Oh boy!
When I was a kid I learned jazz guitar with my brother who had a friend - Tal Farlow. I was just a dumbass kid. Little did I know whom I was learning from! Probably the most legendary guitarist in Jazz! Then when I was about 12, my parents thought I should take clarinet lessons. Great! Rented a plastic clarinet and at the instruction of a store teacher blew the first of a hundred million notes - open G.
A clarinet has a certain smell - a faint odor of wood, bore oil, and cork grease that gets into your brain and stays there for life. You also get a callous on the side of your right thumb from the thumb "rest" (in quotes because it's anything but. Clarinets are heavy.)
After I got married I met Lee Konitz. Somehow we became good friends, and I decided to add an alto sax to my menagerie. so I bought an old Selmer Mark VI on 48th Street up the stairs, which has now become valuable. My teacher complained that it was better than his!
Then of course, any woodwind player has to play flute. I studied with Harold Bennett, the 1st flutist of the Metropolitan Opera orchestra, and he sold me his own Muramatsu flute - silver, custom made, B foot. It had the darkest sound I had ever heard from a flute. I loved it so much I continued to this day playing classical music - mostly chamber music - all the baroque and pre-romantic cats. You name 'em, I played them.

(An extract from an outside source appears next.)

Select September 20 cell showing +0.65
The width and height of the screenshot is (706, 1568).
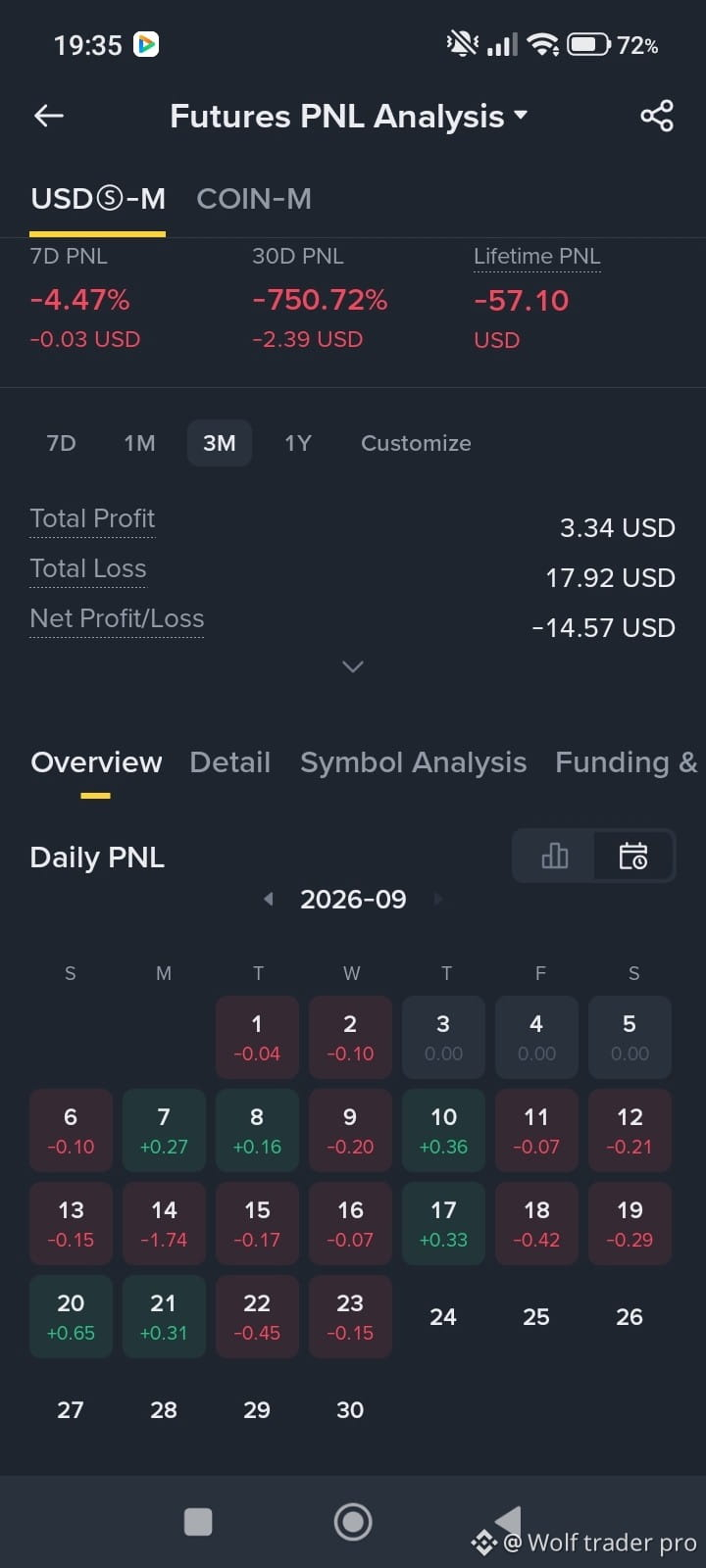tap(71, 1316)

All this while I was still playing jazz guitar with my Fender Princeton amp, which was then the trade standard. Six tubes, reverb, 12" speaker. Still have it and use it.

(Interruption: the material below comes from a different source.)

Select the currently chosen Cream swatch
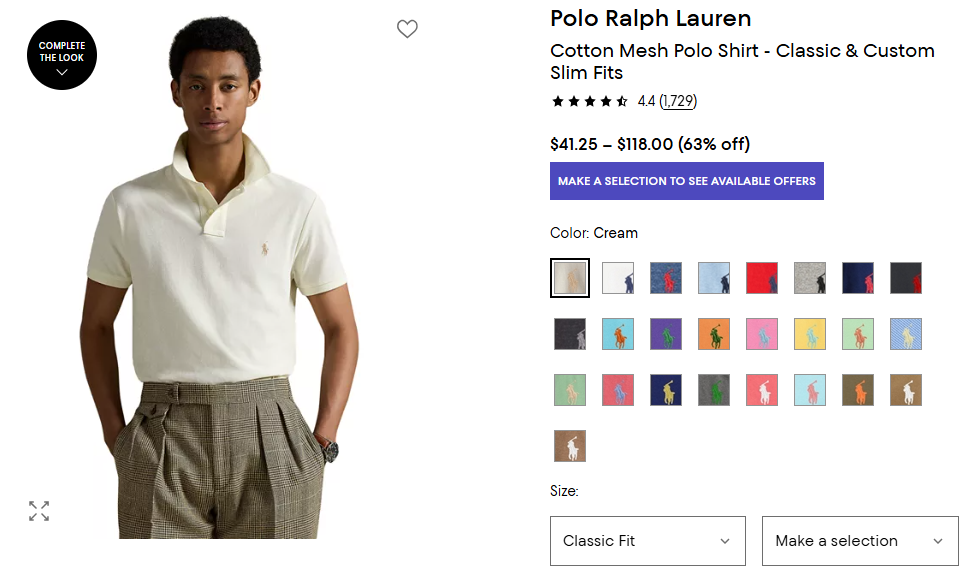pos(570,278)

Then I lent my Guild guitar to a pal who had his stolen and was playing gigs and needed a guitar fast. One night his girl bass player-cum-vocalist got drunk, knocked it off the stand and stepped through it with high heels. End of Guild. He didn't replace it until years later when he became one of the Four Freshmen and started to get rich. (He told me that the first night with the Freshmen he made more $$ than he'd made the entire previous year!)
One night I went to see the Freshmen at the Rainbow room in NYC and in between shows Bill took me back to the dressing room and gave me a nice Gibson ES 125. I went home from Rockefeller Center with a new jazz guitar better than my old one.
One day after Stan Getz's uncle came in to see me and started telling me stories about his nephew (when Getz was a kid in the Bronx and the neighbors complained about his loud playing, his mother would say, "Play louder, Stanley!") I decided that I had to have a tenor sax. I bought an old Selmer Tenor - what we called a "Balanced Action Selmer" . . . from Manny, at the old upstairs shop on 48th Street again. I didn't know it but they were to become the most cherished horns in the business. Sax men used to telephone me to try to buy it.
So what are my other instruments and which do I like best? I couldn't begin to say. I love, cherish, and play all of them! But none better than my harmonica!